This story is part of a Refinery29 series that explores the women behind the headlines of the Syrian refugee crisis. Read the full multimedia feature, Behind the Headlines: Daughters of Paradise, here. More coverage on the human faces of the world's refugee crisis can be found here.
Najlaa Al-Sheikh has a round face and almond-shaped brown eyes. On a warm day last August, she wore a white hijab tucked into a button-down shirt and light blue jeans. In the garden courtyard of a house once owned by a rich Turkish family, Najlaa sat at the center of a long table, leading a group of women in a discussion familiar to mothers around the world: how to balance the stress of work and raising children.
"Just count to 10 when you feel like you are fed up," she offered the women gathered around her as she stirred a cup of coffee. "When you say one, two, three, you have already taken time and space to calm down. One, two, three, four, and you didn't let the anger make your decision."

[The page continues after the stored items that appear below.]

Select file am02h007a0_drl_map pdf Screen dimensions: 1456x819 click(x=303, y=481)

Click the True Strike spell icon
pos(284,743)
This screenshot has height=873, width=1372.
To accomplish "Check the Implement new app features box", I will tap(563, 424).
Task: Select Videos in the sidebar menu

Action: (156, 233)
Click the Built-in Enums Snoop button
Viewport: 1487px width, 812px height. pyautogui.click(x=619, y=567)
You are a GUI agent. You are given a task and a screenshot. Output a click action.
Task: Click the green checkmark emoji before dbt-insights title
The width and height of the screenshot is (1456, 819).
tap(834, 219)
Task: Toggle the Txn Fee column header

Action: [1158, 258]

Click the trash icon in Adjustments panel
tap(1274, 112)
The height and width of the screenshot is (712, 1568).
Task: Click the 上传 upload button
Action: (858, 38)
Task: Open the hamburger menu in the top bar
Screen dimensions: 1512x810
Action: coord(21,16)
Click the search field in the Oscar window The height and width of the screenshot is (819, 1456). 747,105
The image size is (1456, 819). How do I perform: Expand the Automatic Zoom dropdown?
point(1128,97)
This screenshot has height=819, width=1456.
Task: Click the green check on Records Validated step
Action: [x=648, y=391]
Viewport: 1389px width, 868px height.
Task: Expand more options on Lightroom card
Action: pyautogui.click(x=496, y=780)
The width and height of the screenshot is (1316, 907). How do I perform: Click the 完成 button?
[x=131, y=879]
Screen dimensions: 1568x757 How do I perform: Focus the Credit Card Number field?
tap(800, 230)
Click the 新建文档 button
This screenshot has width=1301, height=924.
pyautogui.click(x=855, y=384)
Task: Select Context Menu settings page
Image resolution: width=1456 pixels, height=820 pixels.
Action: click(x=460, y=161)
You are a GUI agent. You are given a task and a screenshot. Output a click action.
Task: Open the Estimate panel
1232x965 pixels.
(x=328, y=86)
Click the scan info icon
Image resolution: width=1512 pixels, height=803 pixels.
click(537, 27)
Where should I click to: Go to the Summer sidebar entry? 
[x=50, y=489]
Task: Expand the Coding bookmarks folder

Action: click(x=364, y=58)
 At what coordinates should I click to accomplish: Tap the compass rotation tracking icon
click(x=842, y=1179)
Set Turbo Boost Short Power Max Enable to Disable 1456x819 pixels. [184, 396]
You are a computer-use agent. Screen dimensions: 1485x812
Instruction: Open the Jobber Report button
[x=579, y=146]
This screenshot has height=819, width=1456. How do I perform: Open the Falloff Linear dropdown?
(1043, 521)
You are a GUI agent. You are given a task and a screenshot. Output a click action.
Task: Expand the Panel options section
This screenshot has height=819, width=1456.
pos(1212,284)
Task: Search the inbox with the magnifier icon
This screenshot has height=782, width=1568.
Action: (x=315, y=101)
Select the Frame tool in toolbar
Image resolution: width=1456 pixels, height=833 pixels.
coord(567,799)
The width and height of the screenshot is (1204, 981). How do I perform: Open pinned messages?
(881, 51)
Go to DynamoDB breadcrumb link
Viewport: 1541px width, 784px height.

These women have much more to balance than just work and children, however. They are refugees, forced to flee violence and civil war in their native Syria and resettle here, in Kilis, a Turkish city five miles from the border but a world away. More than 4 million Syrian refugees like these people have fled since the country's civil war began in 2011
; the majority are women and children.
Here, the women know Najlaa as a loyal friend, a take-charge ally, someone who has helped them regain their dignity and rebuild their lives through job training and college courses.
"They say that women make up half of the community, but from my experience, I feel that they are the entire community," Najlaa said. "I personally feel that the woman is the person capable of truly achieving something. Because in the end, she is building families and a new community."